◆ Work to be completed ◆
Where the line containing "Given: Select the highlighted 设置 tab" appears below, start there and repeat each line exactly to the end. Leave the pictures out.
*** Records for this task ***
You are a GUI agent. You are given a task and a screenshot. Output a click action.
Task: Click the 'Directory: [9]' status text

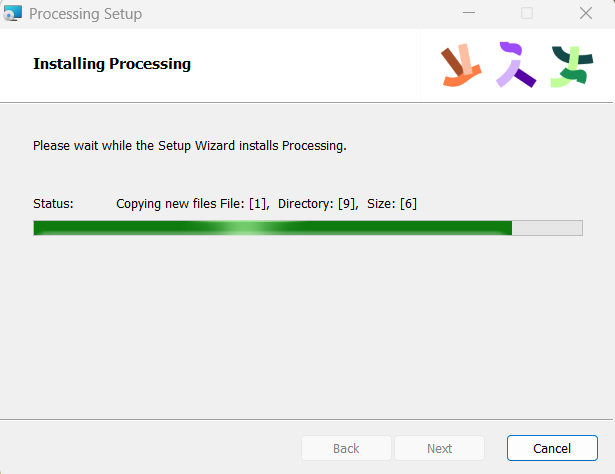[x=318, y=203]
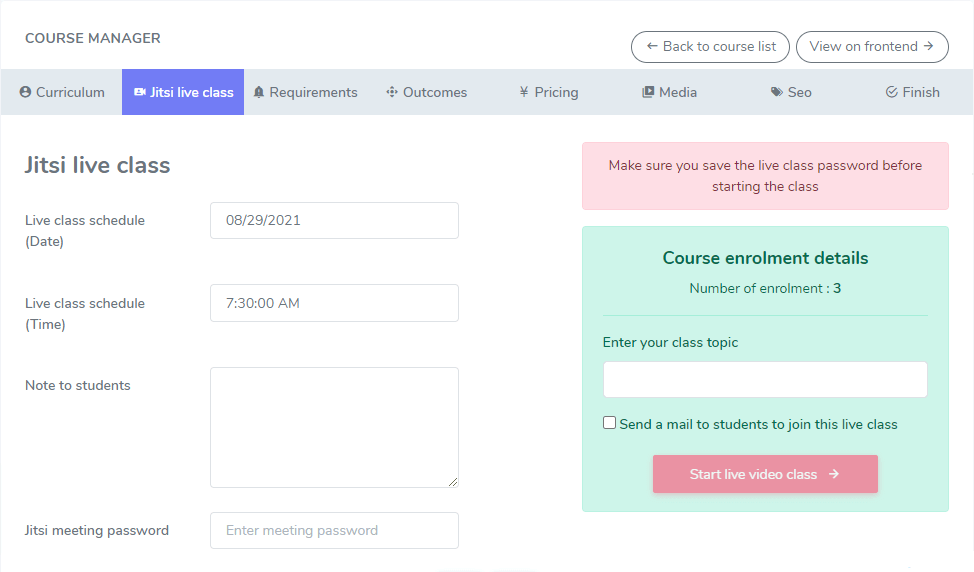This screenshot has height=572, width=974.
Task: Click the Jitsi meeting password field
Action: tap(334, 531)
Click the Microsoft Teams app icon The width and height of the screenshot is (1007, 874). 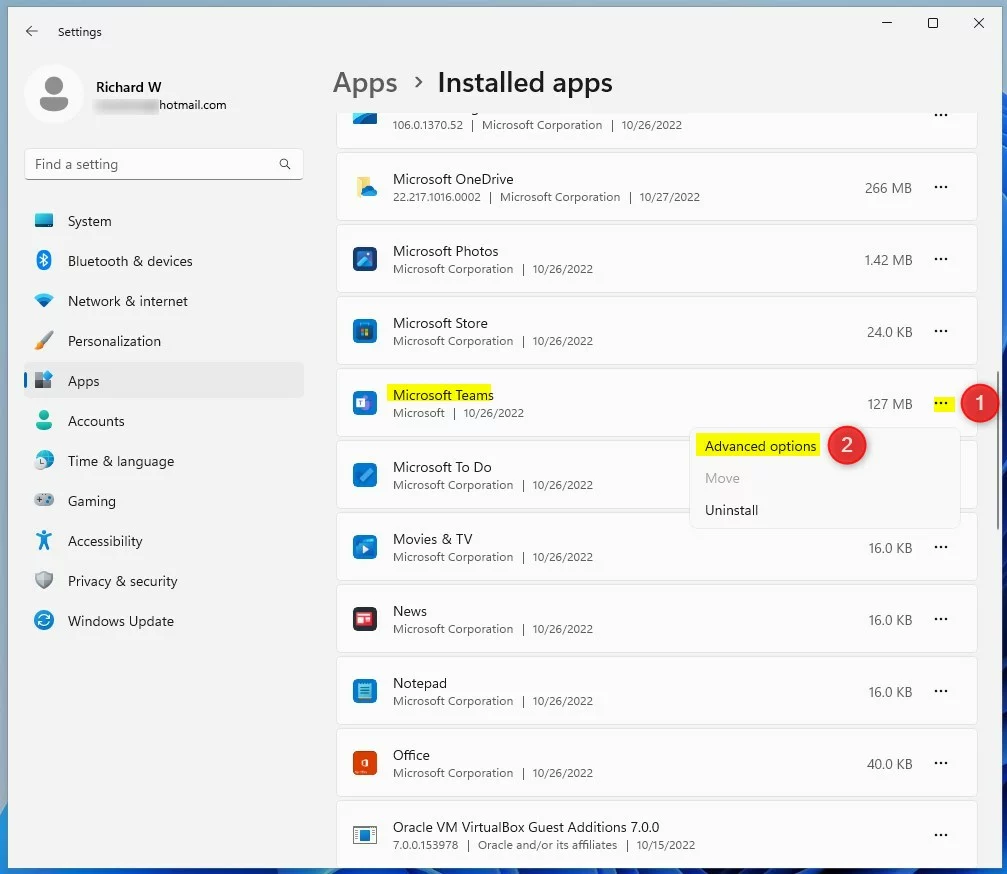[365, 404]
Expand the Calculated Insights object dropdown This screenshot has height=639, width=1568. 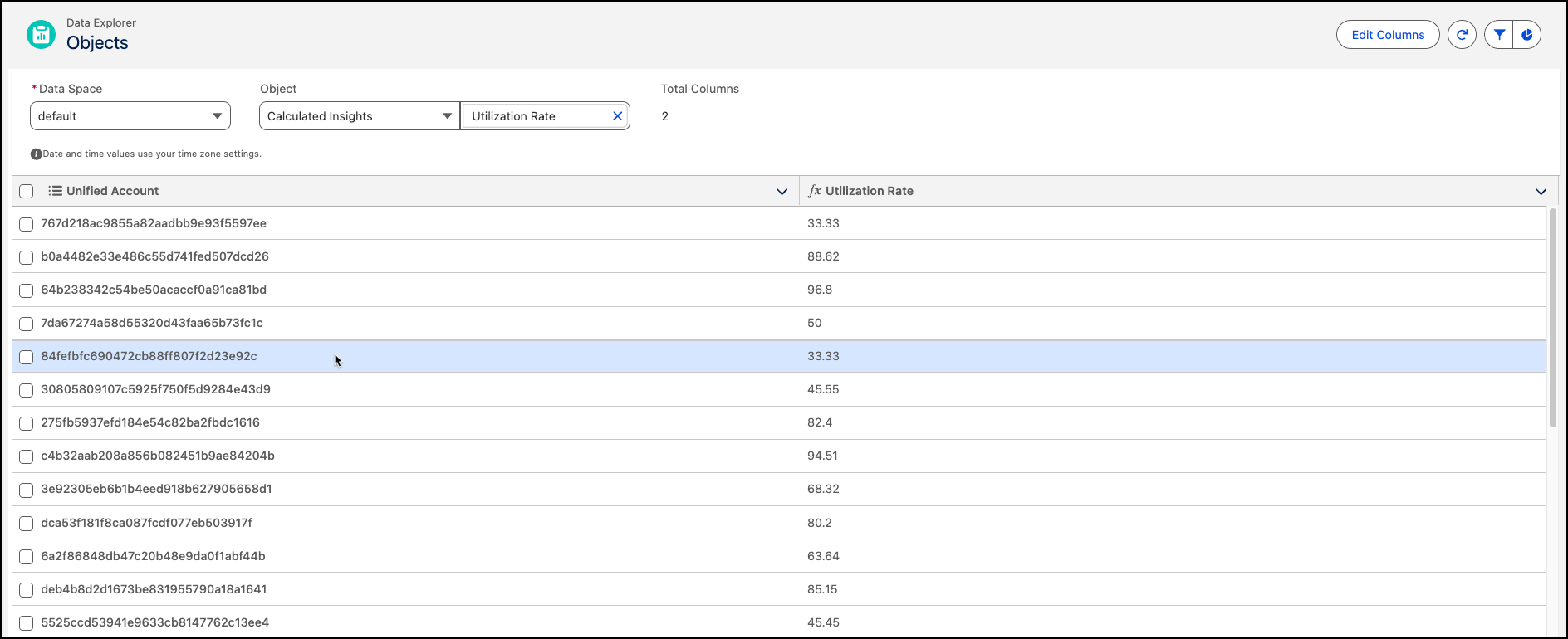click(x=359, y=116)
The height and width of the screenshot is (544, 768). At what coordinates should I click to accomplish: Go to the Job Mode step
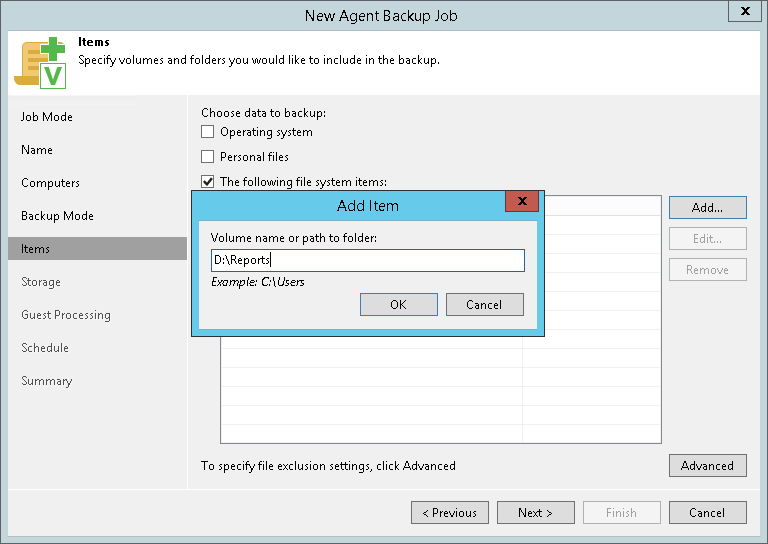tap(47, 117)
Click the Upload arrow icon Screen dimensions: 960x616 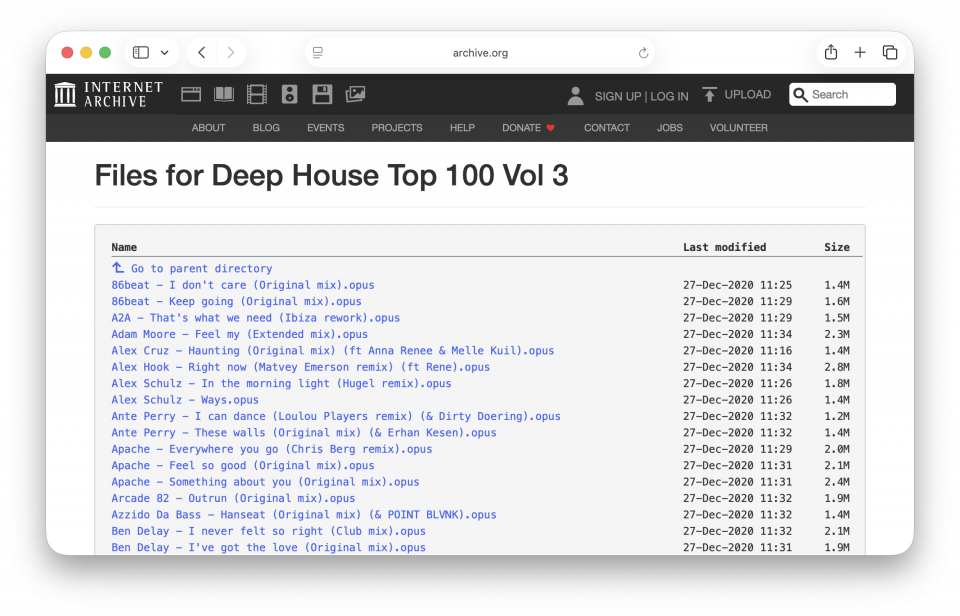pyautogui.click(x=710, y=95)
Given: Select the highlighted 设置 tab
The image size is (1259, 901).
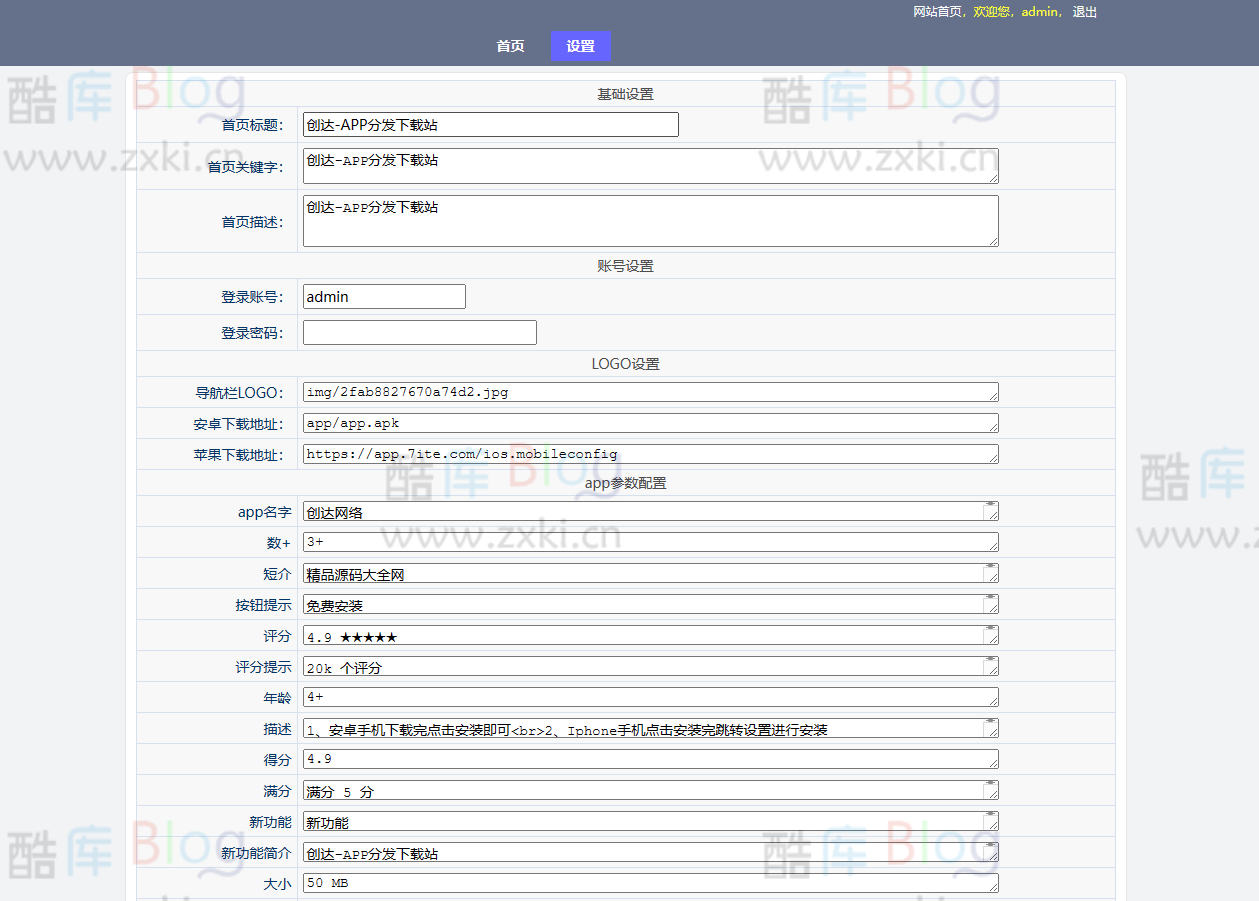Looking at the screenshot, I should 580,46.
*** End of Records for this task ***
◆ Response to this exercise ◆
Given: Select the highlighted 设置 tab
The image size is (1259, 901).
Looking at the screenshot, I should 580,46.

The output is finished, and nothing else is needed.